1896 novel by Anthony Hope

The Heart of Princess Osra is an 1896 novel and is part of Anthony Hope's trilogy of books which spawned the genre of Ruritanian romance. This collection of linked short stories is a prequel: it was written immediately after the success of The Prisoner of Zenda (1894) and was published in 1896, but is set in the 1730s, well over a century before the events of the first novel and its sequel, Rupert of Hentzau (1898). The stories are set in the fictional country of Ruritania, a Germanic kingdom, and deal with the love life of Princess Osra of the House of Elphberg. Osra is the younger sister of Rudolf III, the shared ancestor of Rudolf Rassendyll, the English gentleman who acts as political decoy in The Prisoner of Zenda, and Rudolph V, the absolute monarch of Ruritania.

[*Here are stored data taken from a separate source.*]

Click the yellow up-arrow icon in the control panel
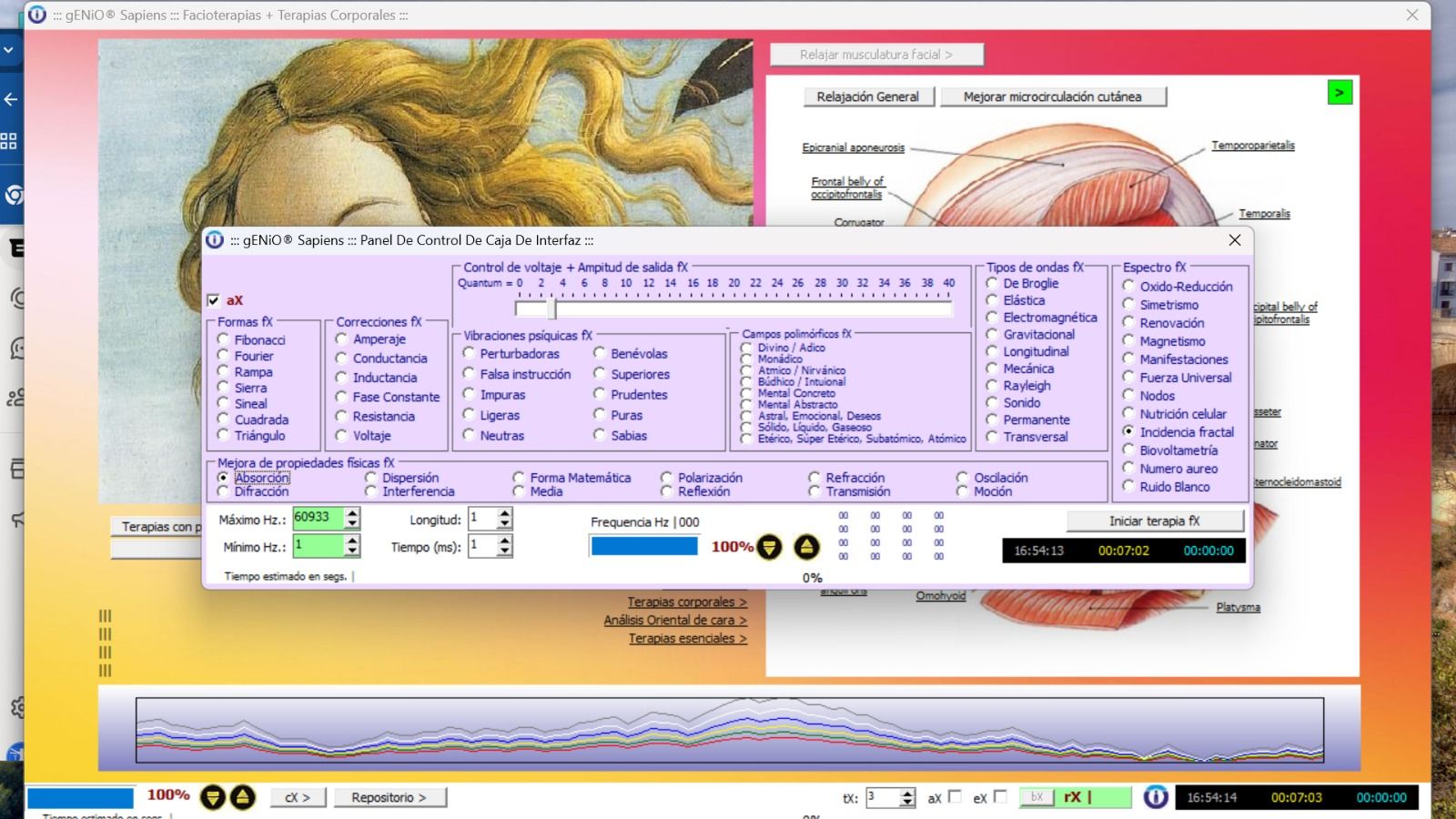 [x=806, y=547]
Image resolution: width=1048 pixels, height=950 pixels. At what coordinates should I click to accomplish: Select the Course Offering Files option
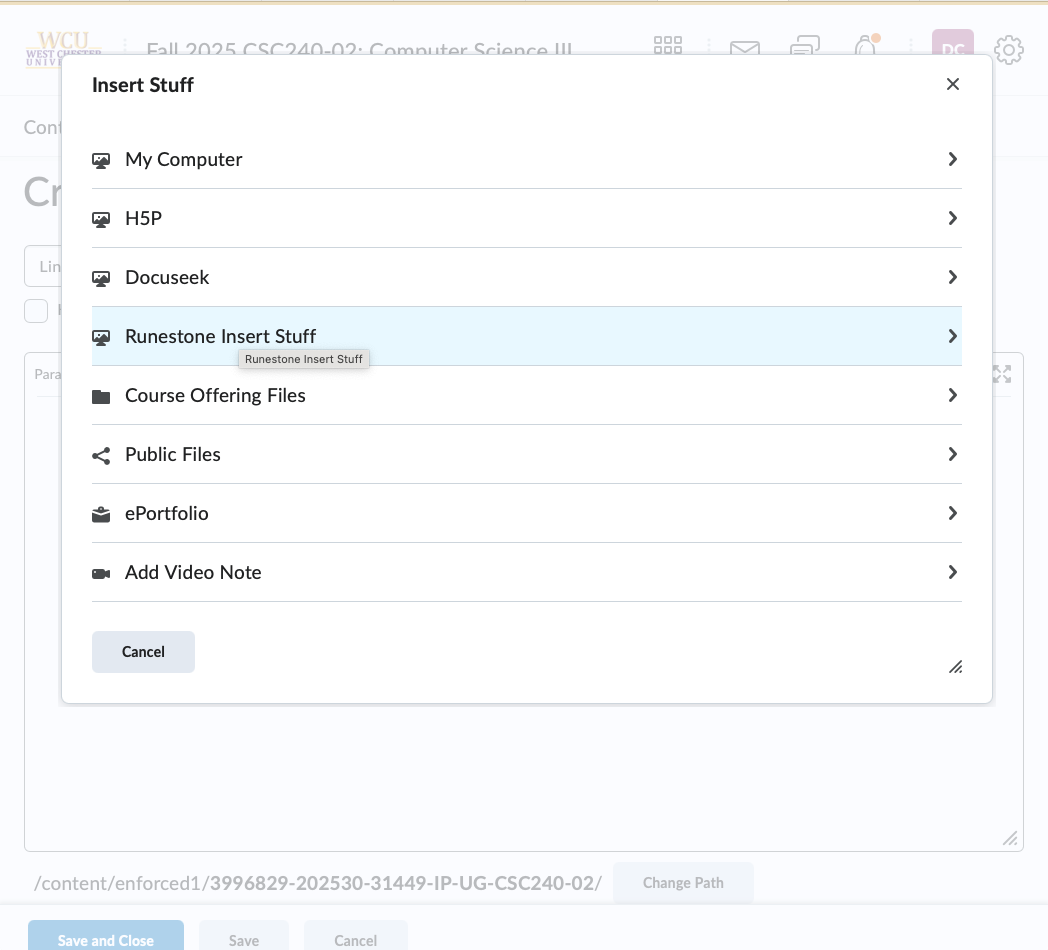point(215,395)
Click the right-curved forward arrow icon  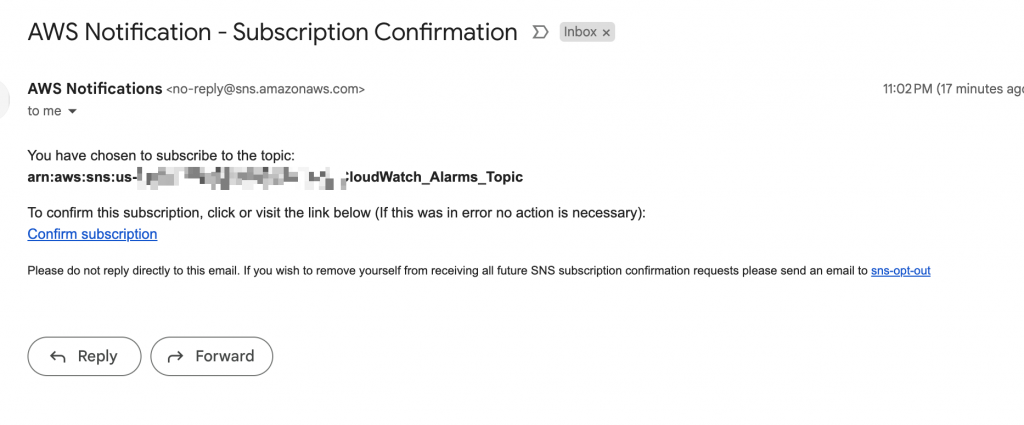pyautogui.click(x=177, y=356)
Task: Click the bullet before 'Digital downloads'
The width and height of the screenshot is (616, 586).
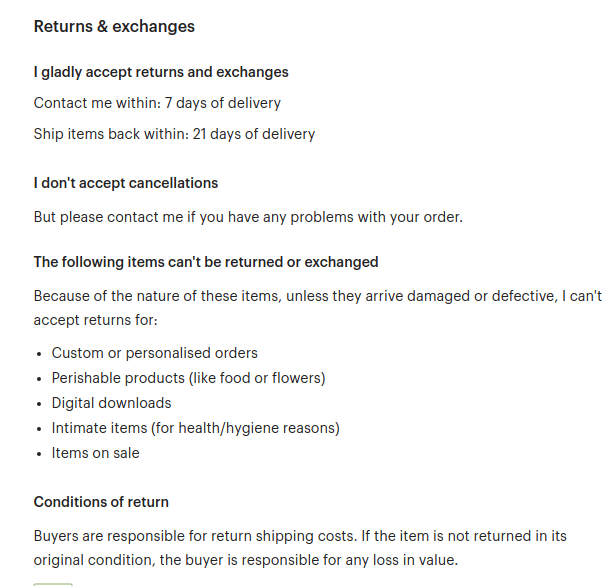Action: 38,404
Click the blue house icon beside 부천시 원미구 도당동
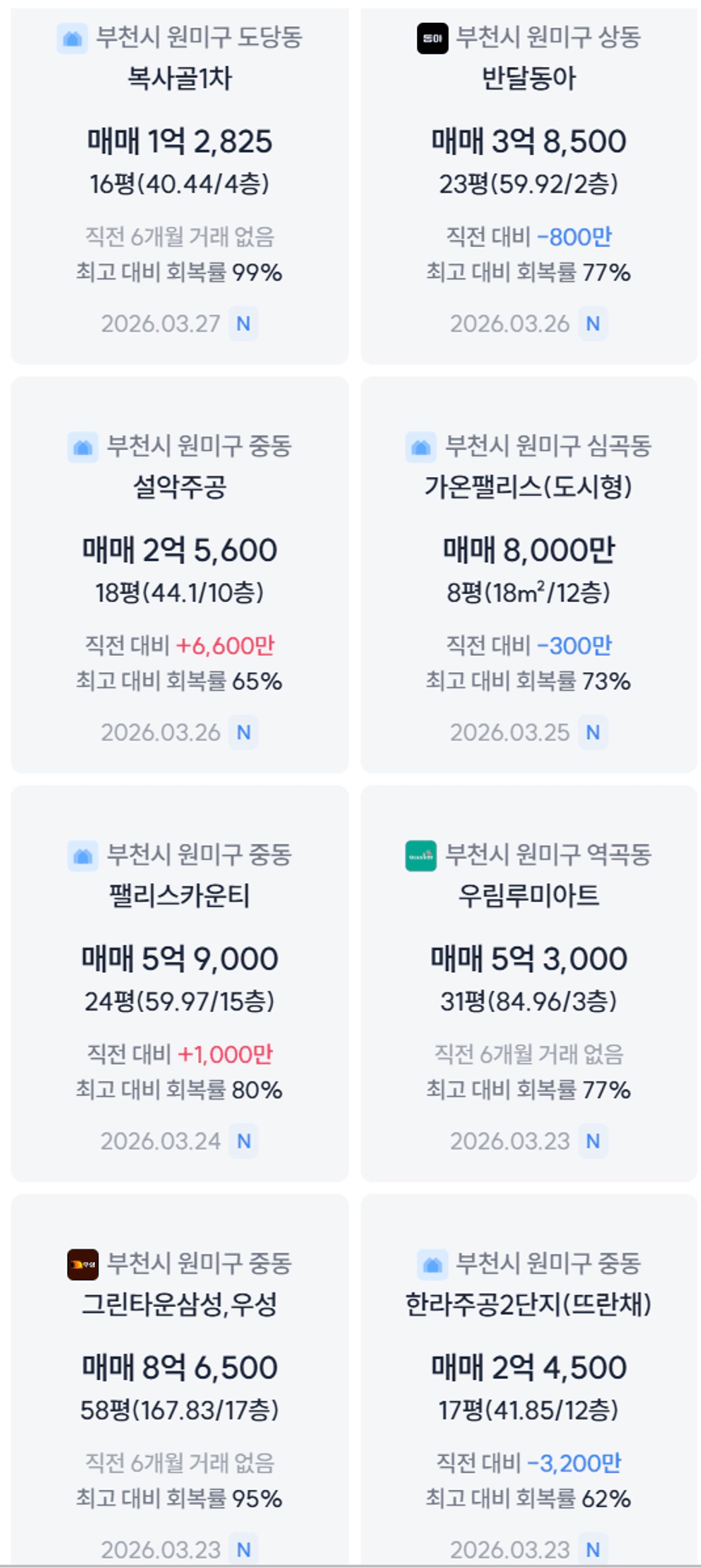Screen dimensions: 701x1568 click(x=72, y=38)
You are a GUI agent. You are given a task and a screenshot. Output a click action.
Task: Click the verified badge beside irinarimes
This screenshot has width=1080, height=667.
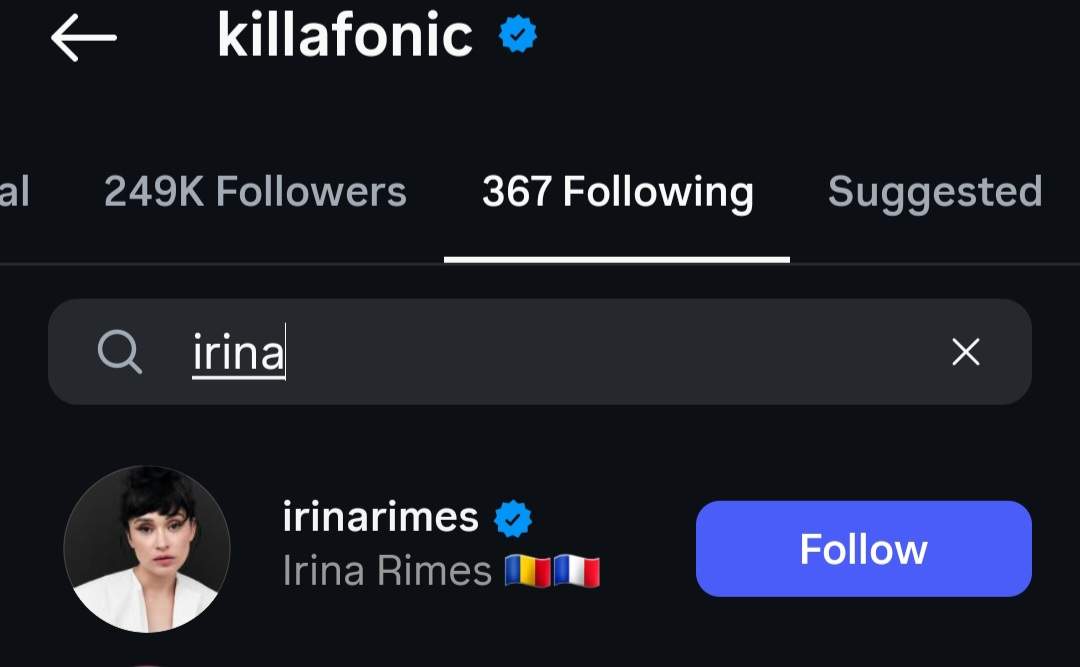tap(514, 516)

Literary scholar Shoshana Milgram Knapp has observed that Hope's stories in the volume are both analytic of and acclamatory toward the inspiration of romantic love:

"Osra's physical beauty is a metaphor for spiritual beauty. Her name, the feminine form of "Osric," is not an invention, but it is sufficiently unusual to suggest that the character is herself extraordinary, separated from life’s routine. Who will best love Osra? He who best knows her, and matches her. In Ruritania, love is the appreciation of the beloved’s uniqueness, accompanied by the commitment to rise to one’s best. And because Osra is not merely a prize to be valued, but a human being capable of valuing, she herself can learn what her suitors learn: that romantic love inspires extraordinary action.

"The nine individual stories follow a pattern. A man meets Princess Osra, and immediately develops a consuming romantic passion for this extraordinary woman. In loyalty to his value, he performs an extraordinary act of courage, ingenuity, or passion. He does not act in order to win the princess’s affection, or to prove to her his worth. He performs his act, in most cases, without expecting Osra to recognize his deed, much less acknowledge or reward it. Sooner or later, Osra does in fact recognize and acknowledge the act; she does not, however, requite the love that inspired it."
Although The Prisoner of Zenda has been adapted many times for stage and screen, The Heart of Princess Osra has not.